# [Kaynak metin]
Cumhurbaşkanını TBMM değil de halk seçseydi yine de adaylığınızı koyar mıydınız?
Çook daha rahat koyardım, bu anlamda daha fazla güveniyorum. Halk her şeyi yapıyor ama ‘Cumhurunun Başkanını’ seçemiyor. Böyle bir saçmalık olmaz. Son üç gündür “İyi ki böyle bir şeyi yaptınız” diye halktan tebrik alıyorum. Bırakın her şeyi bir yana kendine güvenmesi gereken ve bir alanda yetkin olduğuna inanan herkesin Cumhurbaşkanı adayı olabileceği konusunu gündeme taşıdım.
Seçileceğinize inanıyor musunuz?
Meclis aritmetiğinin gerekliliği meydanda. Yüz on kişinin önermesi gerekiyor ve bu desteği bulurum. Eğer birden çok aday ortaya çıkar, Başbakan ısrarcı olmaz ve ortak akılla aday bulunursa bu adaylardan biri de benim. Kesin. Ama bulunmaz ve sadece el kaldırmayla bu çözülmeye kalkışılırsa o zaman zaten seçilecek olan Cumhurbaşkanı değil ‘AKP grubunun koltuk başkanı’ olacaktır.

# [Kaydedilen girdiler]
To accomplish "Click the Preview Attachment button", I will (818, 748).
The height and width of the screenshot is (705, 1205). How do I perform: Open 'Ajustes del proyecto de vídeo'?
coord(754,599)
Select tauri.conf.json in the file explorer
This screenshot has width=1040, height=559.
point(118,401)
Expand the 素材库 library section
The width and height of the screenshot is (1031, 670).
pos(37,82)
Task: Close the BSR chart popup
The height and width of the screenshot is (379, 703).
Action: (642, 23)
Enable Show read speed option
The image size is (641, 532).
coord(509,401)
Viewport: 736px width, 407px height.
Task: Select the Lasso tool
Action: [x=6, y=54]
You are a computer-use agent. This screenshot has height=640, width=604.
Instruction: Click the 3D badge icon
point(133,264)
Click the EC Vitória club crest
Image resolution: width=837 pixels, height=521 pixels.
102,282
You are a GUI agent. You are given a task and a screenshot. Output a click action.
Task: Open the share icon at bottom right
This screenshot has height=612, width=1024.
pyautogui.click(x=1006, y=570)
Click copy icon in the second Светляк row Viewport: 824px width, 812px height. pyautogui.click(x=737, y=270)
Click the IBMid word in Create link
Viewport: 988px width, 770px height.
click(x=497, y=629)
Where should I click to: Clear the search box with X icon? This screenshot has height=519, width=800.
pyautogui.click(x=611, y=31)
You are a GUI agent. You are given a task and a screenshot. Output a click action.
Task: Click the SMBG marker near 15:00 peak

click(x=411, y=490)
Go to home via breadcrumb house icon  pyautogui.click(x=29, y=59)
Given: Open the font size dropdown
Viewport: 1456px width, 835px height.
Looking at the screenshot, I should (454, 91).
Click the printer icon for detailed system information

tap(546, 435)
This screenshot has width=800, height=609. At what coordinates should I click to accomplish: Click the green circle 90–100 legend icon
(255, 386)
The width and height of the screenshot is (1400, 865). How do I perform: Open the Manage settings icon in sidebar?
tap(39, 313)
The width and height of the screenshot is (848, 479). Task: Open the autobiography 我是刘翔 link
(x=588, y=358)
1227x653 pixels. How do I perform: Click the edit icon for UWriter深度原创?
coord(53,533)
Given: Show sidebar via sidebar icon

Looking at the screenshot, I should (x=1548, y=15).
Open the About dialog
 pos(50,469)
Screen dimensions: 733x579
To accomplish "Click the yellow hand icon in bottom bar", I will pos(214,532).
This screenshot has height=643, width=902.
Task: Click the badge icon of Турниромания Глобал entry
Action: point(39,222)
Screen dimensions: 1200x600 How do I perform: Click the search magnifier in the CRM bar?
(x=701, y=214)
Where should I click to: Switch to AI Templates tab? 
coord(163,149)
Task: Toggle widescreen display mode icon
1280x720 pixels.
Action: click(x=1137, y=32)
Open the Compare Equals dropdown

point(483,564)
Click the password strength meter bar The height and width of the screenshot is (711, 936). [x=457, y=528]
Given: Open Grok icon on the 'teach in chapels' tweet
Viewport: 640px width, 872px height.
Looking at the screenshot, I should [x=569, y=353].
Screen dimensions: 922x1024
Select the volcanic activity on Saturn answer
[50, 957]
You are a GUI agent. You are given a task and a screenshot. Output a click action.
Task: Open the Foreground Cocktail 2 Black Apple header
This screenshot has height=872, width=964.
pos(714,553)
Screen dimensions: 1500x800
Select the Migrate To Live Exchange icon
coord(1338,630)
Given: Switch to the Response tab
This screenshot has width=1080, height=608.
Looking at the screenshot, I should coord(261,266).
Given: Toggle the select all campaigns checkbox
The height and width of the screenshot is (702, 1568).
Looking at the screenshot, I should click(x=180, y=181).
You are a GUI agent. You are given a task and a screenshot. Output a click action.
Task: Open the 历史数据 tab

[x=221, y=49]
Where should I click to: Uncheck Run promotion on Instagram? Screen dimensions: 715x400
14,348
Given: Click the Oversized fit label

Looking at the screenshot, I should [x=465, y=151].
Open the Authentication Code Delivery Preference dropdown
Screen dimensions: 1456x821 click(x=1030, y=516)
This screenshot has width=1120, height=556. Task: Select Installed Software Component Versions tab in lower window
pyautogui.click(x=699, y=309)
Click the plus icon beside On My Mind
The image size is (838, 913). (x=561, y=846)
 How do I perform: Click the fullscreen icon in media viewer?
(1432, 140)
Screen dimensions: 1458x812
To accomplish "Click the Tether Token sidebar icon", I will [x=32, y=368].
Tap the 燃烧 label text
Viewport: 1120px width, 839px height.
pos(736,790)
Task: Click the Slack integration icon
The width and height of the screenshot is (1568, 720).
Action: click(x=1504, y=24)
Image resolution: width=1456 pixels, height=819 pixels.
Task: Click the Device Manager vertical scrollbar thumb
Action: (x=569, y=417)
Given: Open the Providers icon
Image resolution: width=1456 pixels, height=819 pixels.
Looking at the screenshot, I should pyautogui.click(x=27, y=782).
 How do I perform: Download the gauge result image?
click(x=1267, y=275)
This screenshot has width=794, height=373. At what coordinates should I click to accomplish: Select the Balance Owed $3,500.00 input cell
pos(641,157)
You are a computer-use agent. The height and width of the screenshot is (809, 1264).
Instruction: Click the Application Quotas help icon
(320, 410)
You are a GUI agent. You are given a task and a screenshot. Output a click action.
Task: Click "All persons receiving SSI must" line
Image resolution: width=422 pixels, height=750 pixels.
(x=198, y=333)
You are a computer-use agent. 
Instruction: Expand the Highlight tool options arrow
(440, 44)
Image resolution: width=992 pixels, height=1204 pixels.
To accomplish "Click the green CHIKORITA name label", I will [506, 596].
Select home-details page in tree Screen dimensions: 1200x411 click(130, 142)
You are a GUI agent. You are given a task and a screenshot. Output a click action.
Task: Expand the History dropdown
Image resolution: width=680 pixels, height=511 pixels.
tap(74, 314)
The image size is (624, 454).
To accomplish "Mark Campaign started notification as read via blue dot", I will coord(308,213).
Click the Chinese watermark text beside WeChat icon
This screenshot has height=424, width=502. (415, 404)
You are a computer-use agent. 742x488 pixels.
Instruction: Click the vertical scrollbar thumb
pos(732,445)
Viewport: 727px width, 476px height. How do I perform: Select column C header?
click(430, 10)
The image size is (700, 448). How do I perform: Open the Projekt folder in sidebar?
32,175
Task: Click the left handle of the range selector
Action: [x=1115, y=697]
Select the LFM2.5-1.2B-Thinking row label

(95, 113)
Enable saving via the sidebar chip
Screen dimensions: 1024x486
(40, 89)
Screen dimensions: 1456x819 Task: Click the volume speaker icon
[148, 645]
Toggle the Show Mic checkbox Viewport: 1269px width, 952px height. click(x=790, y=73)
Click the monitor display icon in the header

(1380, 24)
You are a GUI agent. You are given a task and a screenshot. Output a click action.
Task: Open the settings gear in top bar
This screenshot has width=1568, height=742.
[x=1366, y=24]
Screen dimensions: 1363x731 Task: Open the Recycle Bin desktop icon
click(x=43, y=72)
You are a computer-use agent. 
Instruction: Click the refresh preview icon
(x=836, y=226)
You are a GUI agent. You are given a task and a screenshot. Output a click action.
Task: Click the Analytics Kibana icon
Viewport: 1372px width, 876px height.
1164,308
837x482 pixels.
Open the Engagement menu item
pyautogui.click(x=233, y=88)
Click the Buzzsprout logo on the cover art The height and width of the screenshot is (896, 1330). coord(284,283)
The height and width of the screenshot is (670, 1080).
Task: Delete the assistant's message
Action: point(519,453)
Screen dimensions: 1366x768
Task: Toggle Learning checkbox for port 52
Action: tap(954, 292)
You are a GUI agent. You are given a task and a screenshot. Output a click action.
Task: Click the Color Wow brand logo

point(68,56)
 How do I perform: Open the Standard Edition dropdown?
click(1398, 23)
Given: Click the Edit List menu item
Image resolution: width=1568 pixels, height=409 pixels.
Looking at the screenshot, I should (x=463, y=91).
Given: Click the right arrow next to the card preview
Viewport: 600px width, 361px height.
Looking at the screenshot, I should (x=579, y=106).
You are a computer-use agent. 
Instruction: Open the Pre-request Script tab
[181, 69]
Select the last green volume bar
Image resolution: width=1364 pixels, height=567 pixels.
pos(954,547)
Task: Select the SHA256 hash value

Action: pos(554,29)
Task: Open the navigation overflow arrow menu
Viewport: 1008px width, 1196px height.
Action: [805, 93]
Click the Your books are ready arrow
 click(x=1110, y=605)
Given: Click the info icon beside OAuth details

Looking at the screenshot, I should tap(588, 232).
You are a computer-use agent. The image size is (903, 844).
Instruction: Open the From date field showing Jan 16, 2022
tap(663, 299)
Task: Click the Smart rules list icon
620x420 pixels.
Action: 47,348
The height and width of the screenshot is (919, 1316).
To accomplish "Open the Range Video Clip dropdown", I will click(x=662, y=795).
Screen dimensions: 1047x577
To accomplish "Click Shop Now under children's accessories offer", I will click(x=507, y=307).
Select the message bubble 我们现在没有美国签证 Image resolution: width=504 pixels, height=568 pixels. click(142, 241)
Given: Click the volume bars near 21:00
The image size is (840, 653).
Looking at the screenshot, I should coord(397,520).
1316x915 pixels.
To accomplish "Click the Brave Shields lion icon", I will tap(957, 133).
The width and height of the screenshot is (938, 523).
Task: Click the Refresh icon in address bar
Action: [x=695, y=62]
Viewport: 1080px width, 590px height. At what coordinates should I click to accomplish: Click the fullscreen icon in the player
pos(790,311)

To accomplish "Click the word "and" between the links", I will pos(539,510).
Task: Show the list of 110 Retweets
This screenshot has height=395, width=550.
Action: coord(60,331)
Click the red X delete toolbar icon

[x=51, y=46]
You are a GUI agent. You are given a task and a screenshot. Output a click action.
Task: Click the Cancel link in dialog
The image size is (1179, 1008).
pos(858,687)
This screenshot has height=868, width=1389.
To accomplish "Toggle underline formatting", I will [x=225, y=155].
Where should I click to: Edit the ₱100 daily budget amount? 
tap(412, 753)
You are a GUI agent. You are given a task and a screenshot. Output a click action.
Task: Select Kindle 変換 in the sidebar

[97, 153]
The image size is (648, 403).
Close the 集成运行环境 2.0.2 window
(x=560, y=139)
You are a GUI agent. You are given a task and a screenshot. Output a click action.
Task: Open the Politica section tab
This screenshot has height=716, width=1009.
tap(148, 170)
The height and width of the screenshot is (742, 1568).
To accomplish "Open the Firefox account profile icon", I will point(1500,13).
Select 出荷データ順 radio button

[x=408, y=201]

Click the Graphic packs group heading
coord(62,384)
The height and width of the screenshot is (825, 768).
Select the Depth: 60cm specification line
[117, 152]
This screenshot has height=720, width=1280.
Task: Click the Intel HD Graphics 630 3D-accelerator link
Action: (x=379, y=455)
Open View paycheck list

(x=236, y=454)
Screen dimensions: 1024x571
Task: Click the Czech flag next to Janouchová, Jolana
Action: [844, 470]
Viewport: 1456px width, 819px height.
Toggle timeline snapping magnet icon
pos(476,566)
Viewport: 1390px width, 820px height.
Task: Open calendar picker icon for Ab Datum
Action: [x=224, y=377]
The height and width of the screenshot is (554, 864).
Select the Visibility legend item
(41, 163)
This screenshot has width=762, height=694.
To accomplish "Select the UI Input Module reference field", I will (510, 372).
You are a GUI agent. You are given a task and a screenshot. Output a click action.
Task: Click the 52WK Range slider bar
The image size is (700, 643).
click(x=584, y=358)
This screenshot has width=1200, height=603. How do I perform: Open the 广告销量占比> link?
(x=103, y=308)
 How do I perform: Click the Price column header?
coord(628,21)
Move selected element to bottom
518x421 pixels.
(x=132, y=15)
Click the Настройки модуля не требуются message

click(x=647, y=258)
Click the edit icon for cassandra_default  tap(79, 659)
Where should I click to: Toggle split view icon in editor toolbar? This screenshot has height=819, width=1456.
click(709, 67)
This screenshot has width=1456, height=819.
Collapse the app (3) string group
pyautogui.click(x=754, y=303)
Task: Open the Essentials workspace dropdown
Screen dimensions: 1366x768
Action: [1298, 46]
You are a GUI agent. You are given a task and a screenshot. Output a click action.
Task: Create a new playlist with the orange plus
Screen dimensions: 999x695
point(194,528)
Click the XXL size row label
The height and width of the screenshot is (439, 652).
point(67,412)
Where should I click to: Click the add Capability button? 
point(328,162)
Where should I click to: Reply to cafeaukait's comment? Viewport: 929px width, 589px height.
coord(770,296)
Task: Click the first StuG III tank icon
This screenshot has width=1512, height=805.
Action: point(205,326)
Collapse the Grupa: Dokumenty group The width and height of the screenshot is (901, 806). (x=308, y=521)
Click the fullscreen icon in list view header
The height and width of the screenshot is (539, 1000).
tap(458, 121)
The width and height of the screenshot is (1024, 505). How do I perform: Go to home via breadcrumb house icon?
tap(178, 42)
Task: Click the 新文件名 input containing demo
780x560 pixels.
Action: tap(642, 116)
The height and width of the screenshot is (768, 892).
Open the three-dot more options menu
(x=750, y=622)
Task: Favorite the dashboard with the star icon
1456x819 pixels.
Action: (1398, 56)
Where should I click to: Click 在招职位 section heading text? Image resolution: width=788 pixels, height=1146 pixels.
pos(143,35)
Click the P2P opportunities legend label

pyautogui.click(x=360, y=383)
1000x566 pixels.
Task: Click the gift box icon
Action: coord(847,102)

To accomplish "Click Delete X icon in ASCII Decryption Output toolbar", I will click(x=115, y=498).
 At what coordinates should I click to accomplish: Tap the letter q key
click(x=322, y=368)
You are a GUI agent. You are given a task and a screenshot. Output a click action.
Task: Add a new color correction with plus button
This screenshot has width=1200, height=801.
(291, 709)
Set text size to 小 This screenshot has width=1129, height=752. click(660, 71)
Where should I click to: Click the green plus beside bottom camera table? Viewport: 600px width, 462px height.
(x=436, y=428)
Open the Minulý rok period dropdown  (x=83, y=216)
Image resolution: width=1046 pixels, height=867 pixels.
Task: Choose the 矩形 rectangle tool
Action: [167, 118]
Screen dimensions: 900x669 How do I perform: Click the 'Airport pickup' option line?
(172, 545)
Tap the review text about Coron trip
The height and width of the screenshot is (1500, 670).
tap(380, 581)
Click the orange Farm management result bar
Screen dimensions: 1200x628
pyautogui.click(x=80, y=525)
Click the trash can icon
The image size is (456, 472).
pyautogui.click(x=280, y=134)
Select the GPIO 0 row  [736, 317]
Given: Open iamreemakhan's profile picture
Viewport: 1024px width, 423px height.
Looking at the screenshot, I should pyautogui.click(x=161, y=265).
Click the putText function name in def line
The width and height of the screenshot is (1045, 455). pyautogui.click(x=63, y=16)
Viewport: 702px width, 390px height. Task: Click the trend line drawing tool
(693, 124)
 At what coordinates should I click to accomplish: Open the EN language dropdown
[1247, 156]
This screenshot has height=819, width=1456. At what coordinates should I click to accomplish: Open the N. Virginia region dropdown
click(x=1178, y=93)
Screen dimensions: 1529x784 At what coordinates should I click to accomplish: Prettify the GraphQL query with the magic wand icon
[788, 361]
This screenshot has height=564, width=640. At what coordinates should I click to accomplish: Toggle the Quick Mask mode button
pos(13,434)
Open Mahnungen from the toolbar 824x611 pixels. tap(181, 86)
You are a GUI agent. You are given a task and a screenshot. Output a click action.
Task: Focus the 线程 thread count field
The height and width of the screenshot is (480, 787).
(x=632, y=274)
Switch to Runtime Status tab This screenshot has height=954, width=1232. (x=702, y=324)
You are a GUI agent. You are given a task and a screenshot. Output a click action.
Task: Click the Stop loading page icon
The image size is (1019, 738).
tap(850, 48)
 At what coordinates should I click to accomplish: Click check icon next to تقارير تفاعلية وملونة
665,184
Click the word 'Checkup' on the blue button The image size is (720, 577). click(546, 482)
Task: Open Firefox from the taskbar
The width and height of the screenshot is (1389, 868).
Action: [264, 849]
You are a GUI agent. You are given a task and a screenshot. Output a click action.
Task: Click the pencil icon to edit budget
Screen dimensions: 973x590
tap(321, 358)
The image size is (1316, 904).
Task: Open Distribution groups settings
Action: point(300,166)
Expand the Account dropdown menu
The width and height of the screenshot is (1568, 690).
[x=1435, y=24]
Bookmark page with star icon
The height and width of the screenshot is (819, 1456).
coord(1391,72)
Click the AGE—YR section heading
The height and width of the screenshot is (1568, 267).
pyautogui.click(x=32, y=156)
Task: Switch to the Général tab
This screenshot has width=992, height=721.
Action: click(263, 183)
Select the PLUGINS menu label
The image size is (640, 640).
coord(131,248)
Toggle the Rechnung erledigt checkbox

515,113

# [Yapılacaklar]
1) Cumhurbaşkanlığı adaylığı üzerine söyleşiye göre adaylık için kaç kişinin önermesi gerekiyor?
2) Cumhurbaşkanlığı adaylığı üzerine söyleşiyi kaldığı yerden devam ettirin.
Liste, metinden ayrı ve bağımsız bir malzemedir.

# [Görev yanıtları]
1) Yüz on kişinin önermesi gerekiyor.

2)
Şu ana kadar sizden başka aday çıkmadı…
Dünyanın neresinde kim adaylığını son saniyeye kadar açıklamayarak bunu bir taktik savaşına dönüştürür? Ortaya çıkabilecek diğer isimleri karalama yöntemiyle ve bu amaca yönelik çalışmayla işin içinden sıyrılmaya çalışılır ki, bu sadece ülkeme özgü gariplik. Cumhurbaşkanı adayları önceki seçimde bile ortaya çıkmıştı, üstüne konuşulmuştu. Benim dışımda aday yok Türkiye’de. Böyle bir şey olabilir mi? Türkiye’nin en cesur adamı mıyım? Hayır. Ama Türkiye’de elini taşın altına koyacak ender adamlardan biriyim.
Bülent Arınç’a sizin adaylığınızla ilgili bir soru yöneltildiğinde “Böyle dönemler verimli olur. Herhalde adından söz ettirmek istiyor” diye açıklama yapmış…
Benim tanınırlık konusunda bir sorunum yok ama kendisinin belli toplumsal kesimlere karşı inandırıcılık konusunda çok ciddi sorunu var. Ben keşkek yiyerek yola çıkmadım. Keşkek yiyerek tahmin oyunları oynatmaya da uğraşmadım. Kendisini ziyaret edecek komutanlar gelmeden önce “bana en büyük saygıyı askerler gösterdi” deyip yumuşatma girişimlerinde de bulunmaya kalkışmadım. Benim ne yaptığım meydanda, onun mecliste ‘ne yapamadığı’ meydanda. Eğer hesabımızı vereceğimiz şeyler olursa, öncelikle içerisinde Atatürk resmi bulunmayan ajandaların hesabını versin sayın meclis başkanı. Çünkü kendisi meclis başkanı gibi değil ‘AKP Grup Meclis Başkanı’ gibi davranıyor.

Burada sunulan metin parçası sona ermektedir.